During World War I, following the German occupation of Warsaw in 1915 and the lift of the previous bans on using Polish language in the Russian-held part of Poland, she became the head person of the Library Division of the WTD. She oversaw the creation of a uniform network of scientific libraries in Poland. Since 1922 she also presided over the Public Library Society (Towarzystwo Bibliotek Powszechnych in Polish), established as an umbrella organisation for a number of Warsaw's libraries, including various reading rooms of the Library Society of Warsaw and 24 libraries run by the Public Library Society. She held that post until 1935, when all of the libraries under her care were taken over by the city of Warsaw. During her work she introduced many modern methods of library work, she also cared for training the library staff. During courses for librarians she personally taught history of literature.

Since 1917 she was an active member of the Polish Librarians Association (Stowarzyszenie Bibliotekarzy Polskich; SBP in Polish) where she took part in the works of both the Public Libraries Division and the Catalogue Commission. She retired in 1936. Following World War II she worked as a librarian for the Warsaw Medical Society (until 1958). Simultaneously, since 1950 she co-created the scientific library of the Medical Academy of Łódź.

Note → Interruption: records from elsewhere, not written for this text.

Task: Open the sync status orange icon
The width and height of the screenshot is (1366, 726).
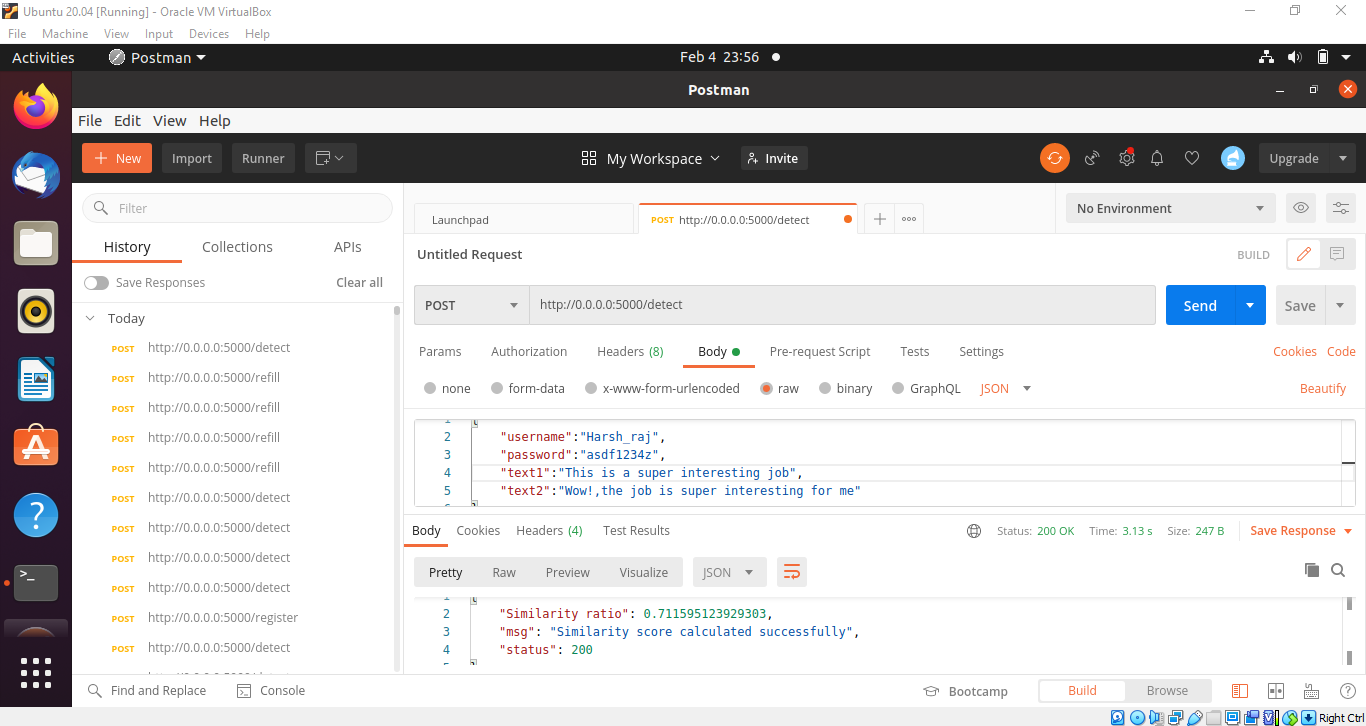Action: (x=1054, y=157)
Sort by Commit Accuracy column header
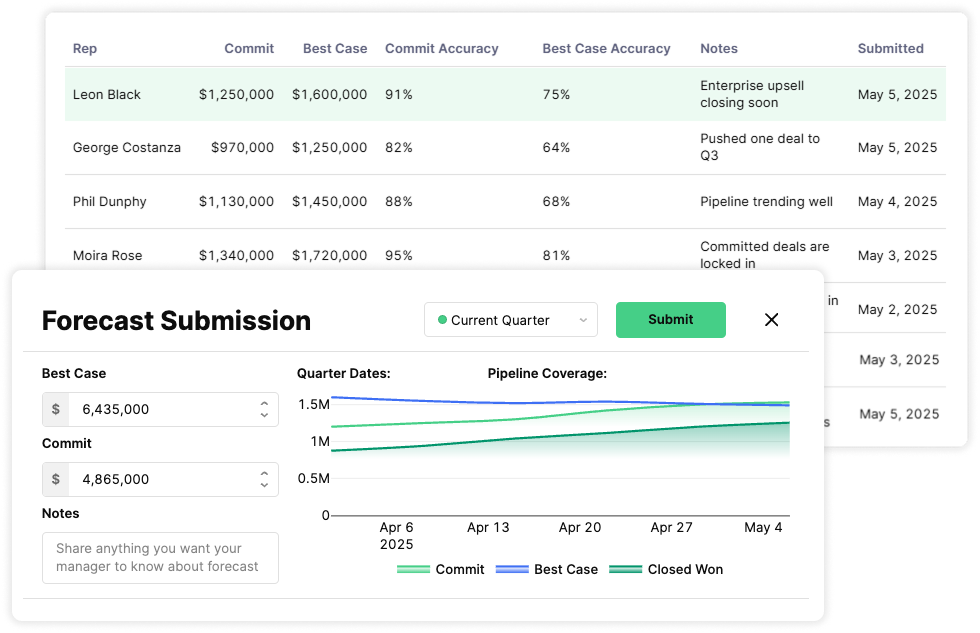This screenshot has height=633, width=980. (441, 48)
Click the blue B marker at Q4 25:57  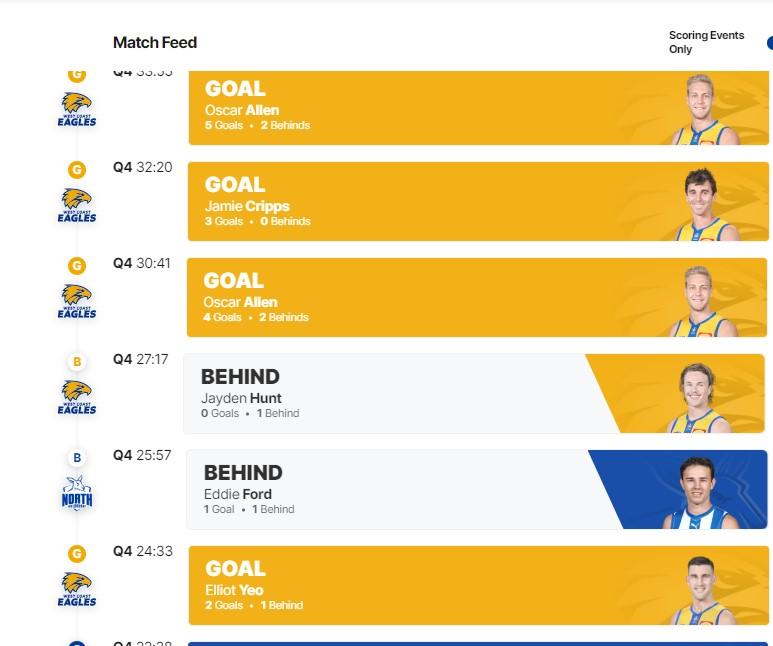pyautogui.click(x=77, y=458)
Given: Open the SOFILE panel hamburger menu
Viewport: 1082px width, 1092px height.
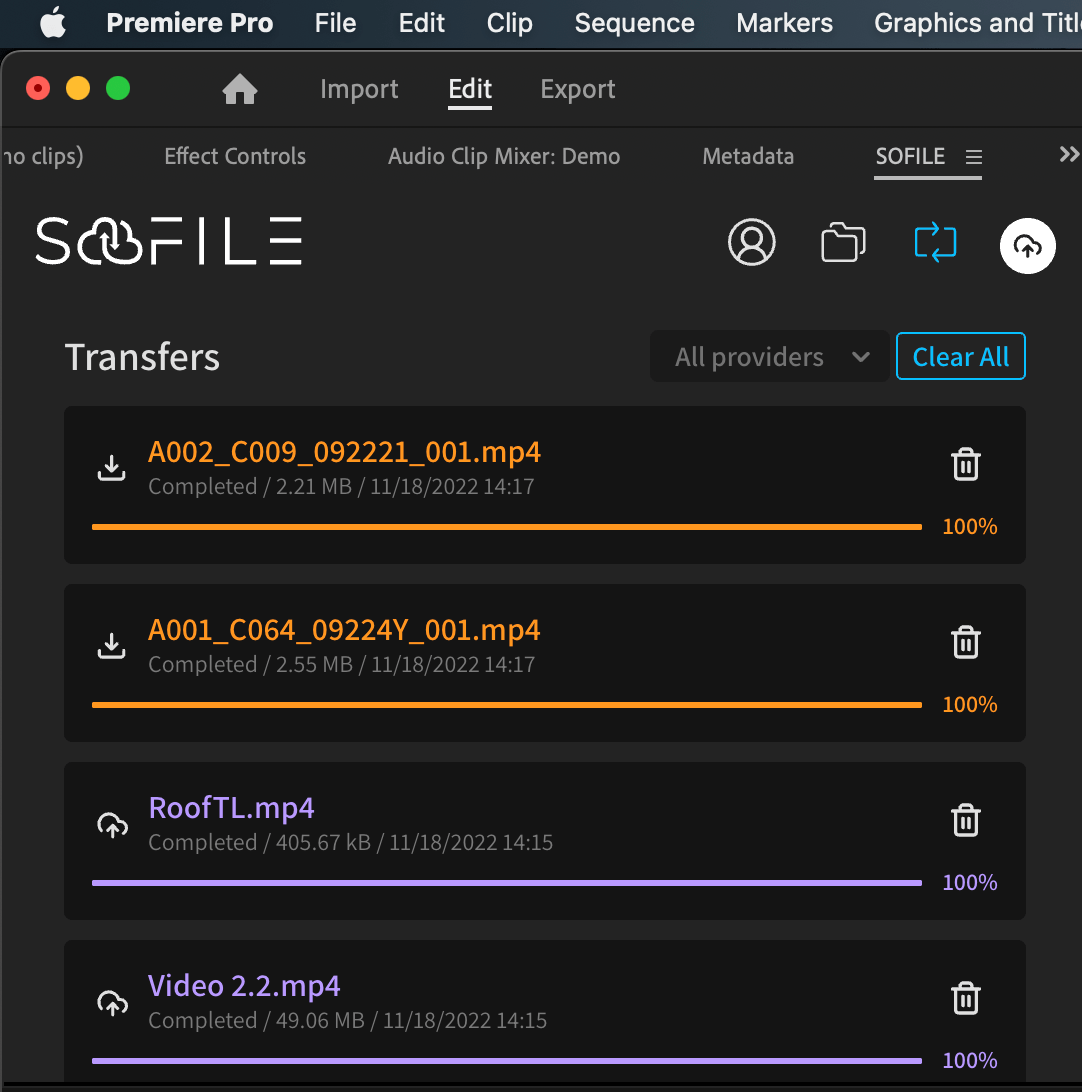Looking at the screenshot, I should (973, 157).
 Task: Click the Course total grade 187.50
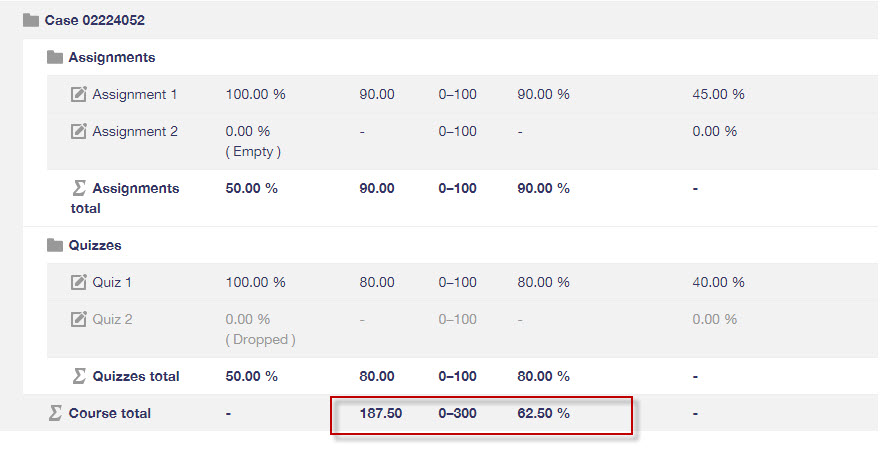[380, 413]
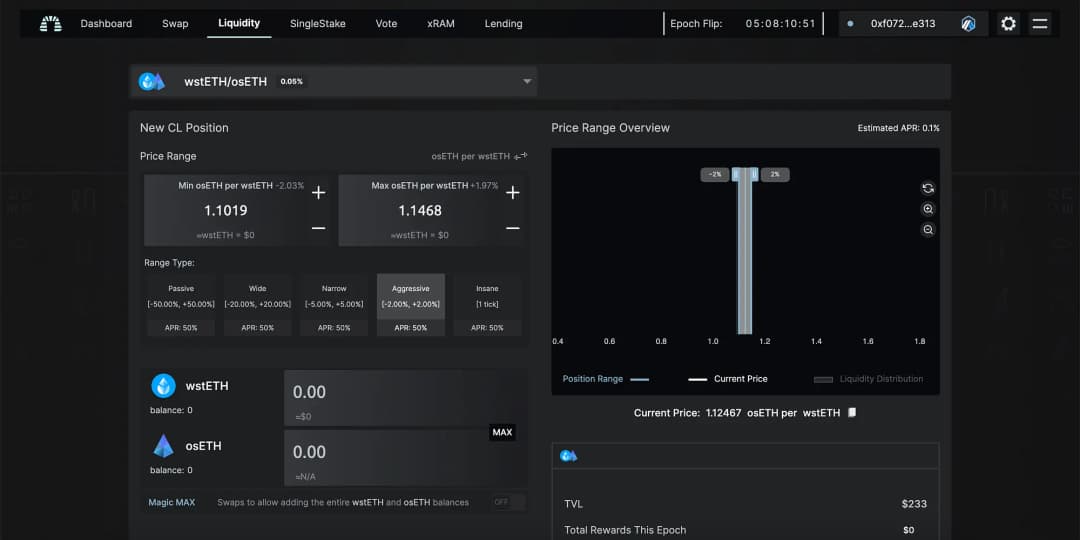Expand the wstETH/osETH pool dropdown
This screenshot has height=540, width=1080.
click(527, 82)
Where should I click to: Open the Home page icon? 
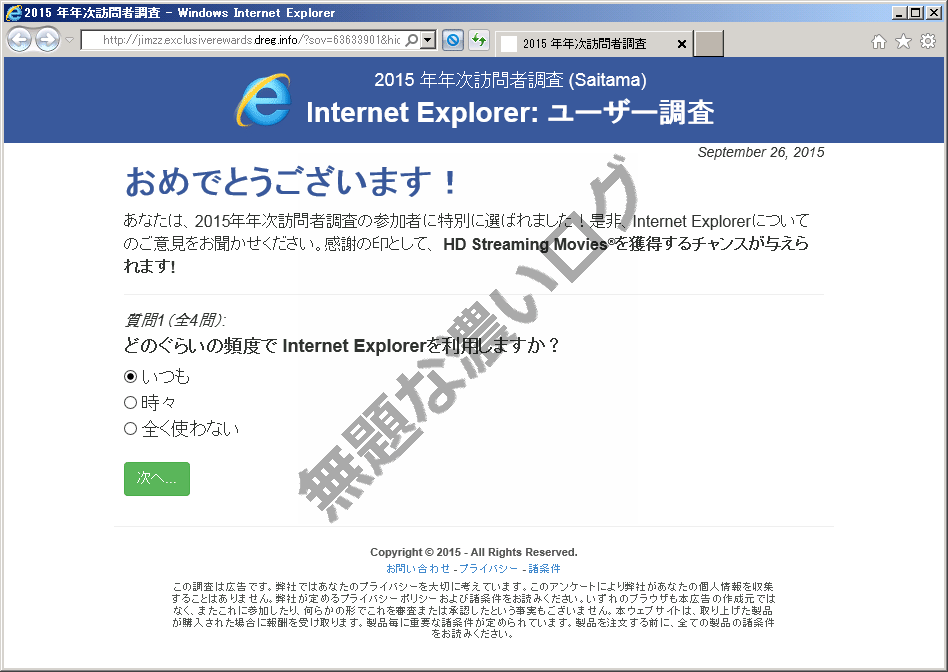coord(877,41)
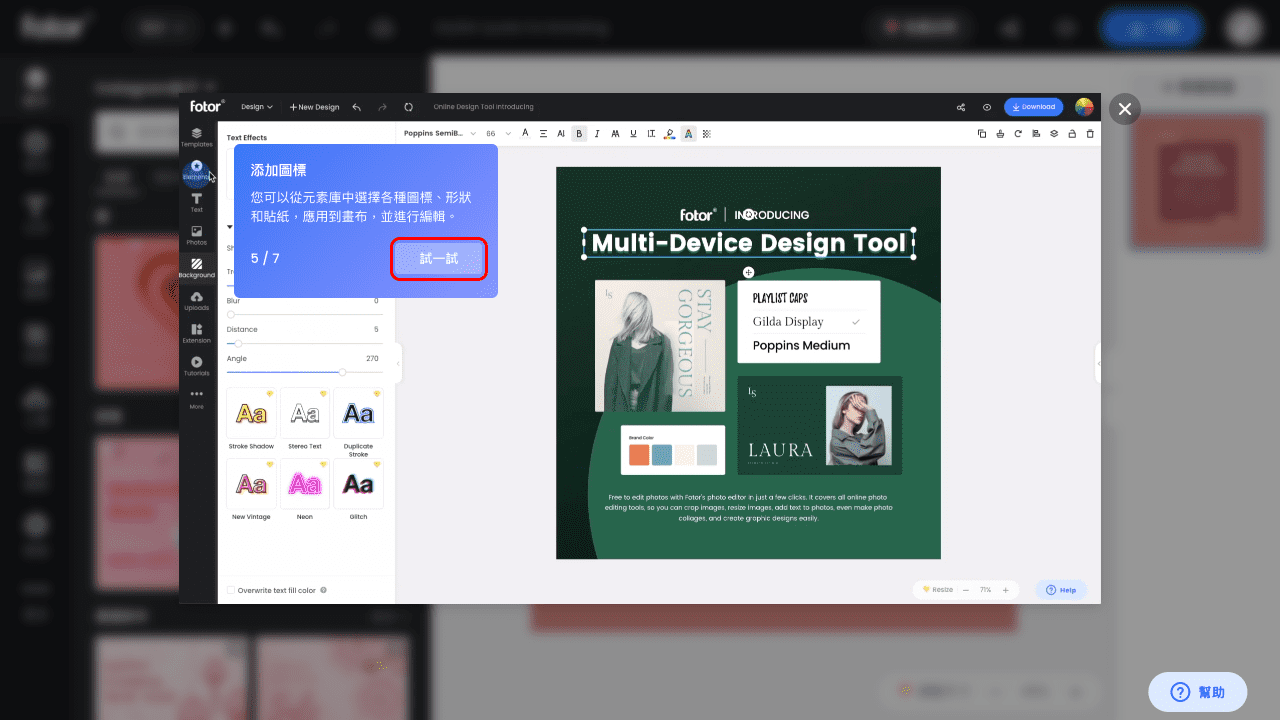Click the Angle slider handle
Image resolution: width=1280 pixels, height=720 pixels.
click(x=342, y=372)
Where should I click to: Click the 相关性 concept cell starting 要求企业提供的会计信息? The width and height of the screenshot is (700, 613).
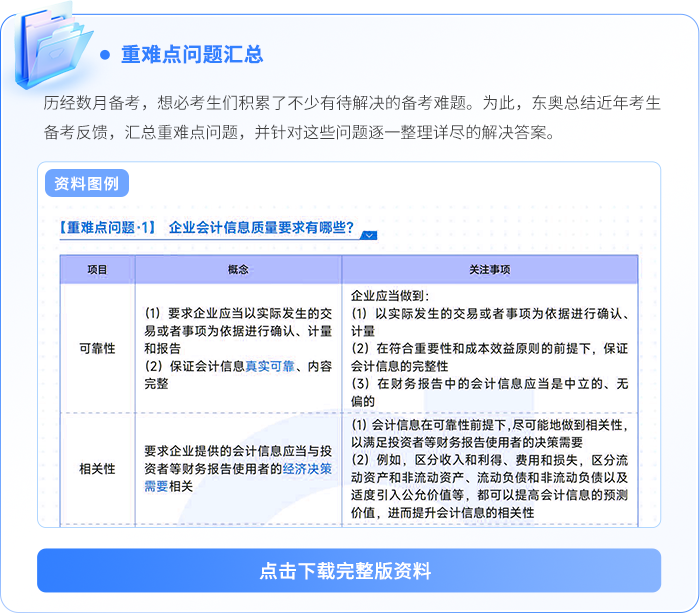(x=238, y=468)
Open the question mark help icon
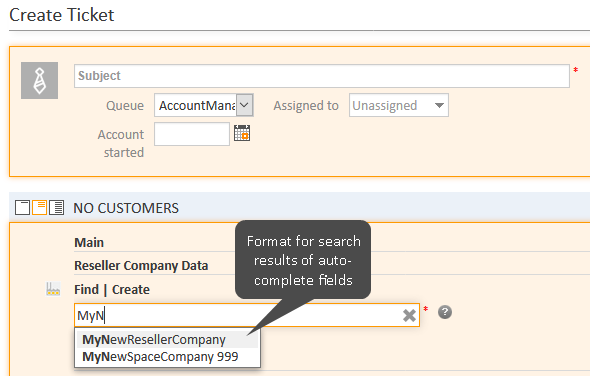The image size is (590, 376). pyautogui.click(x=445, y=312)
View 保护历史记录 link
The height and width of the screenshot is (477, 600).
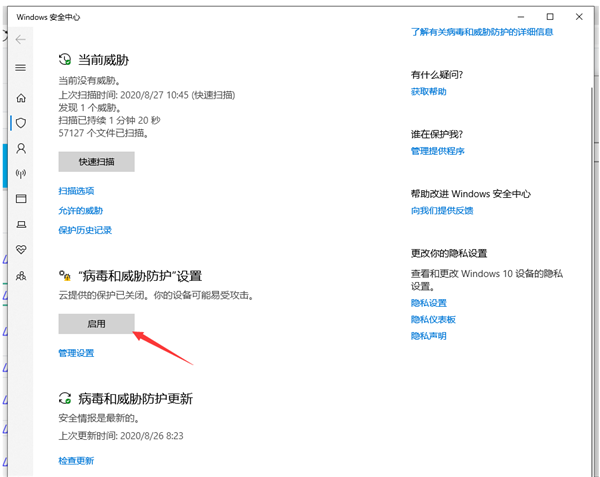(85, 231)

She died 2 December 1961 in Łódź.

For her work in creating and strengthening Poland's libraries she was awarded the Officers' Cross of Polonia Restituta twice: in 1925 and in 1958.

== Publications ==
She co-authored the "Minimal catalogue of books for children and youth" (Katalog minimalny książek dla dzieci i młodzieży; published anonymously in 1918) and the Basic catalogue of books for public libraries (Katalog podstawowy książek dla biblijotek powszechnych; 1922).